*** Opening Data ***

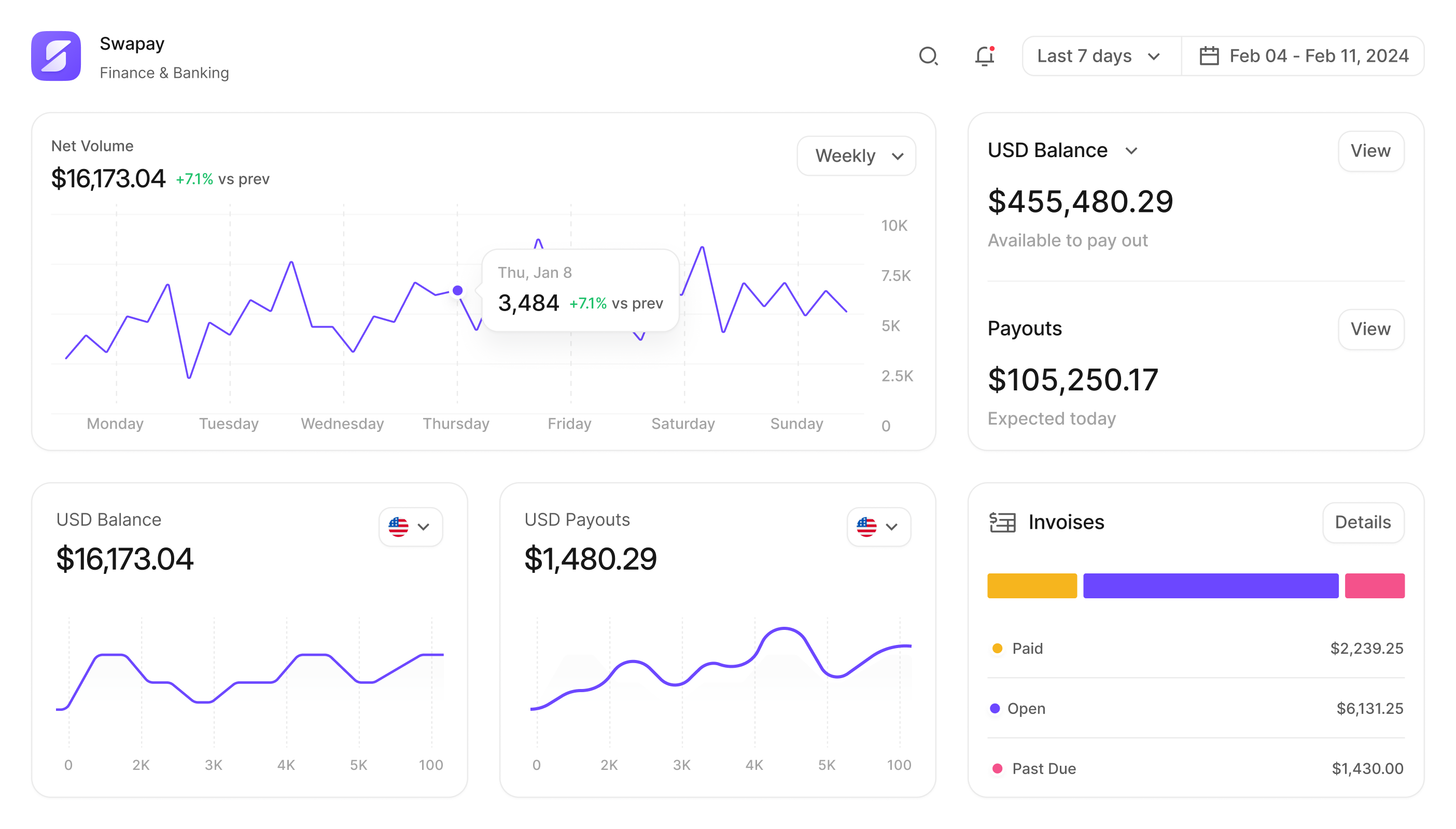Open currency chevron in USD Payouts card

(x=892, y=527)
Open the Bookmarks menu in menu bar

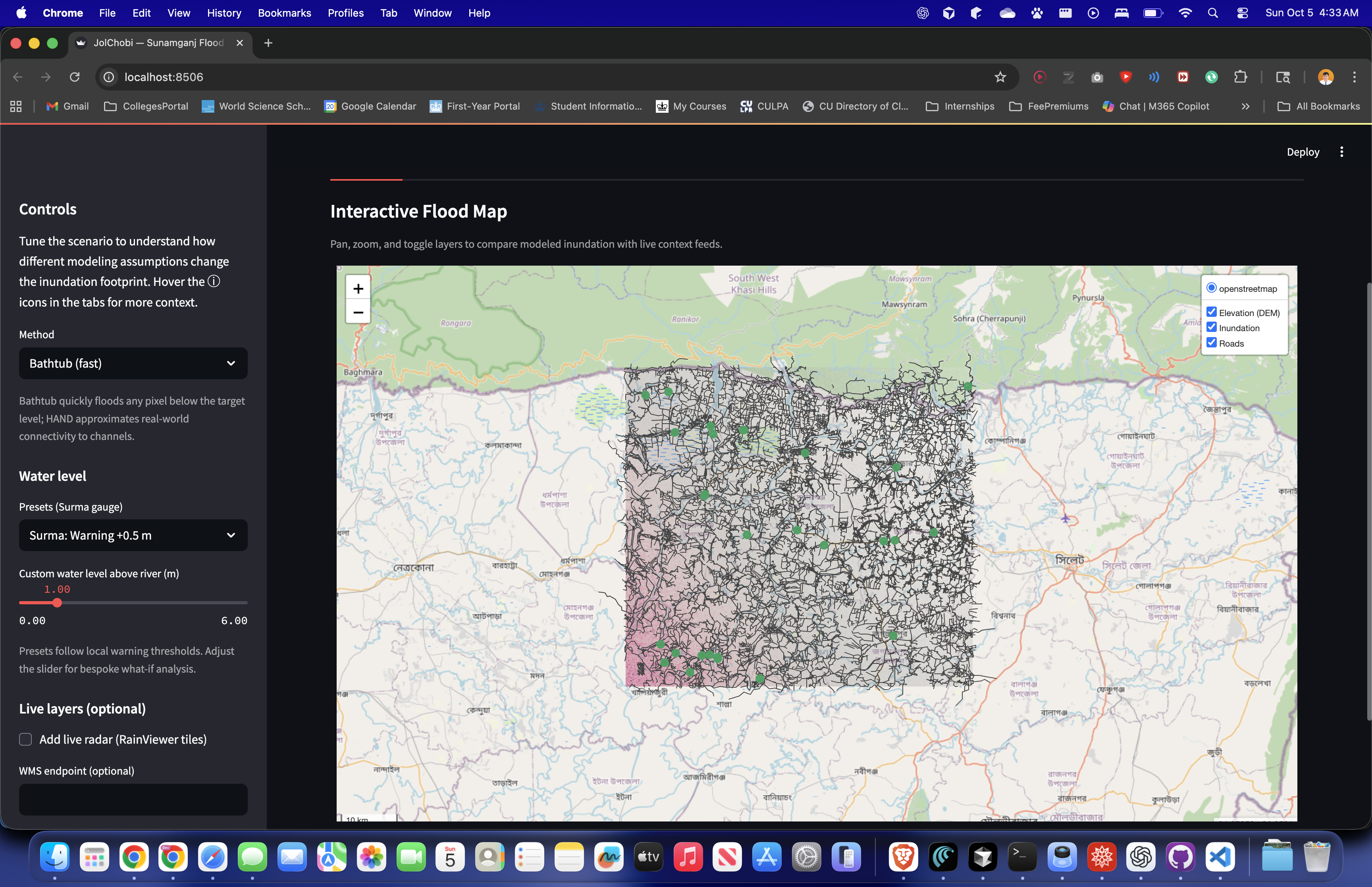point(284,13)
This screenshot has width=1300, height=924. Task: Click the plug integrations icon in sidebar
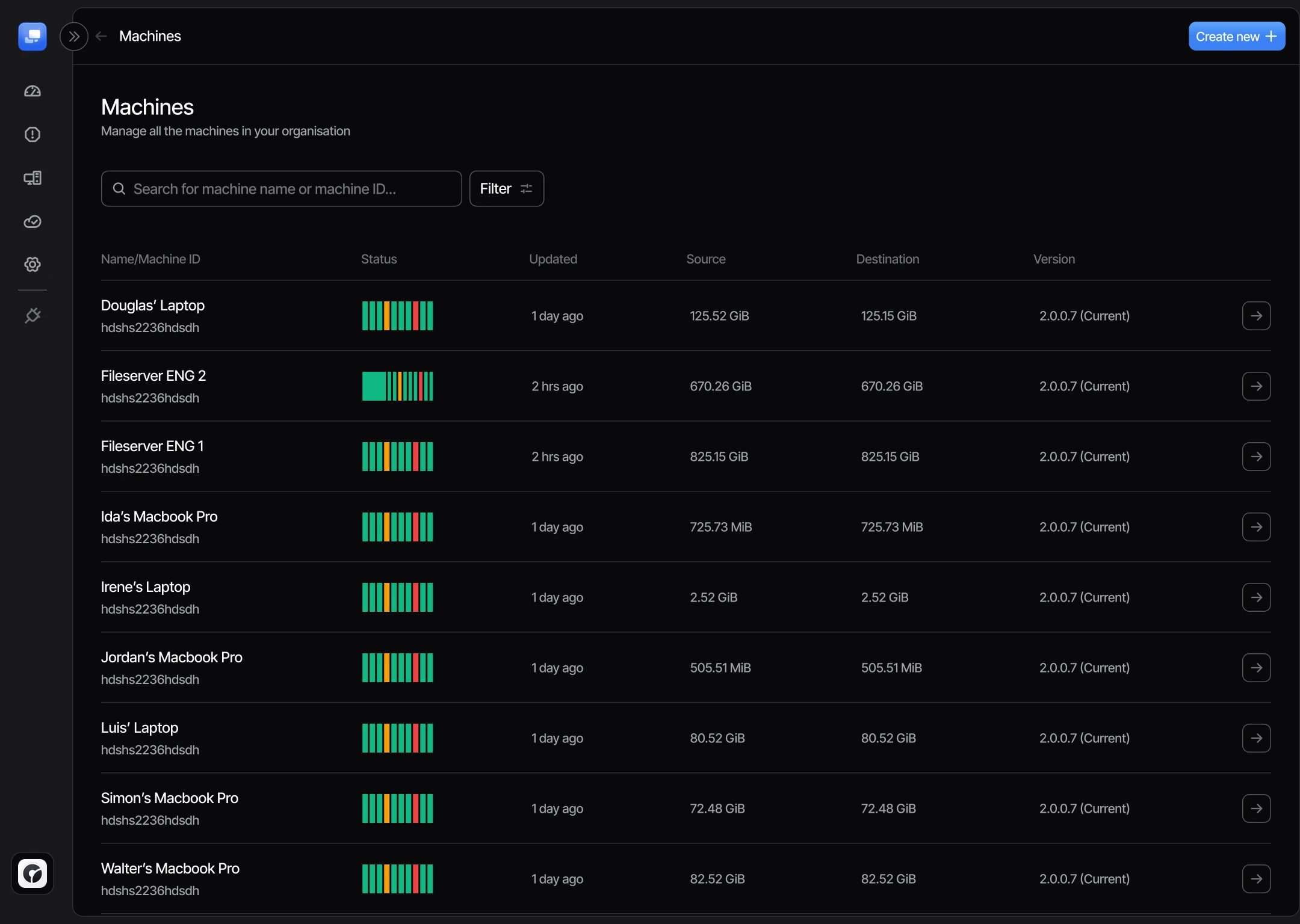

*** Closing Data ***

Please transcribe word for word the lines from the one bearing "Open the Bookmarks menu in menu bar" through the last line of the records above, omitting the pictures.

Solution to the problem
Open the Bookmarks menu in menu bar

point(284,13)
This screenshot has width=1300, height=924. Task: Click the plug integrations icon in sidebar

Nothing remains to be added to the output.